El hombre sale rápido. Inmediatamente después se oye el trote de un caballo.
-¿Está curado de verdad ese muchacho? – pregunta el marido de Susana.
-¿Eres capaz de creer que Yo mienta?
-No, Señor, pero Tú estás aquí y el muchacho allá.
-Para mi espíritu no hay barreras ni distancias.
-¡Oh, mi Señor, entonces, Tú que cambiaste el agua en vino en mi boda transforma mi llanto en sonrisa: ¡cúrame a
Susana!
-¿Qué me das a cambio?
-La suma que quieras.
-No ensucio lo santo con la sangre del dios Riqueza. Es a tu espíritu al que pregunto qué me dará.
-Pues incluso a mí mismo si lo deseas.
-¿Y si te pidiera, sin palabras, un gran sacrificio?
-Mi Señor, te estoy pidiendo la salud corporal de mi esposa y la santificación de todos nosotros; creo que nada puedo considerarlo excesivo si recibo esto.
-Vivísimo es tu amor hacia tu mujer. Si la devolviera a la vida, pero conquistándola Yo para siempre como discípula, ¿qué dirías?
-Que… que estás en tu derecho, y que… que imitaré a Abraham en la prontitud para el sacrificio.
-Bien has dicho. Oíd esto todos: la hora de mi sacrificio se acerca; como agua corre veloz, sin detenerse, hacia la desembocadura. Debo cumplir todo mi deber. La dureza humana me impide el acceso a mucho terreno de misión. Mi Madre y María de Alfeo vendrán conmigo a otros lugares, a las gentes que aún no me aman, o que no me amarán jamás. Mi sabiduría sabe que las mujeres podrán ayudar al Maestro en este campo de misión impedido. He venido a redimir también a la mujer; en
el siglo futuro, en mi hora, las mujeres, símiles a sacerdotisas, servirán al Señor y a los siervos de Dios. Yo he elegido a mis discípulos, pero para elegir a las mujeres, que no son libres, debo pedírselo a los padres y a los maridos. ¿Tú lo quieres?
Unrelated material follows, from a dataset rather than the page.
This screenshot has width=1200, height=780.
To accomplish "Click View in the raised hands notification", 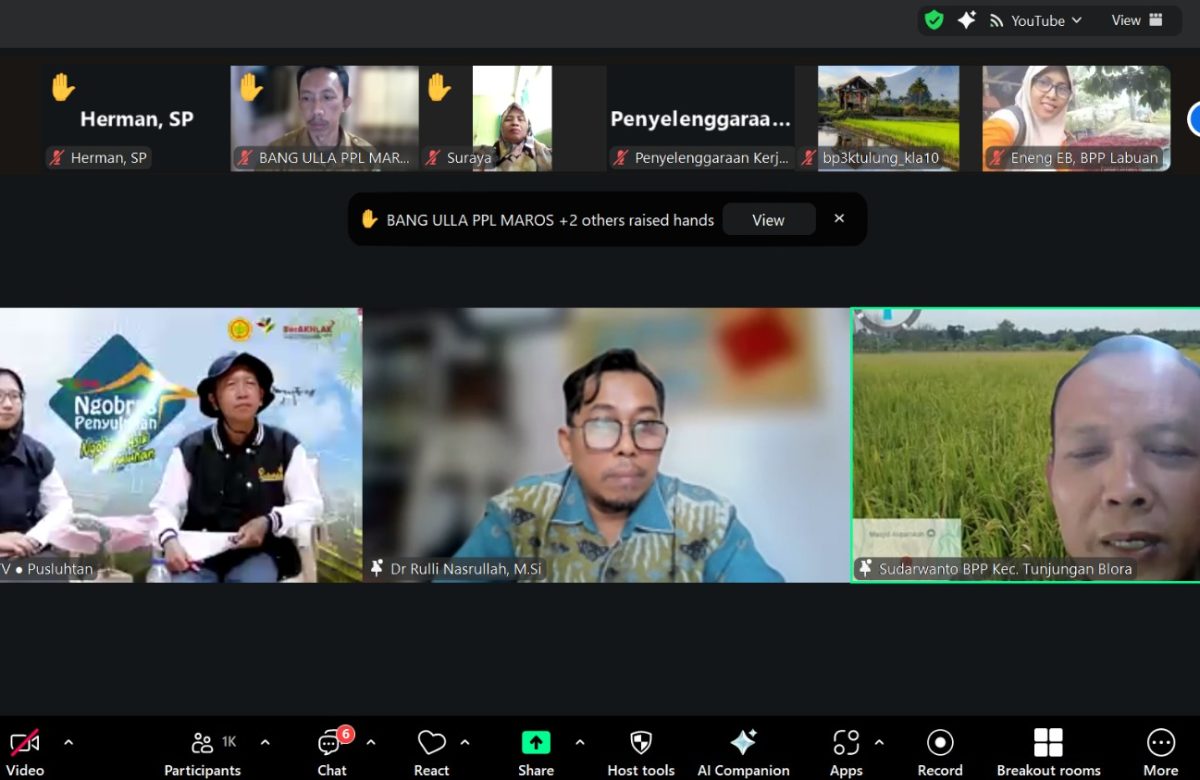I will pyautogui.click(x=768, y=220).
-Señor, amo a Susana. Hasta ahora la he amado más como carne que como espíritu. Pero, influido por tu enseñanza, algo ha cambiado en mí; ahora miro a mi mujer como alma además de como cuerpo. El alma es de Dios y Tú eres el Mesías Hijo de Dios. No te puedo disputar tu derecho en lo que a Dios pertenece. Si Susana decide seguirte, no le opondré resistencia. Me basta con que – te lo ruego – obres el milagro de sanarla a ella en su carne, y a mí en mis apetitos…
-Susana está curada. Vendrá dentro de pocas horas a manifestarte su gozo. Deja que su alma siga su impulso sin hablar de cuanto ahora he dicho. Verás como su alma viene espontáneamente a mí, como la llama tiende a subir hacia arriba. No por ello fenecerá su amor de esposa; antes al contrario, subirá al grado más alto, o sea, al de amar con la parte mejor: con el espíritu.
-Susana te pertenece, Señor. Debía morir, y además lentamente, sufriendo fuertes espasmos. Una vez muerta, la habría perdido verdaderamente, aquí en la Tierra. Siendo como Tú dices, la tendré todavía a mi lado para llevarme consigo por tus caminos. Dios me la dio, Dios me la quita. ¡Bendito sea el Altísimo, en el dar y en el recibir!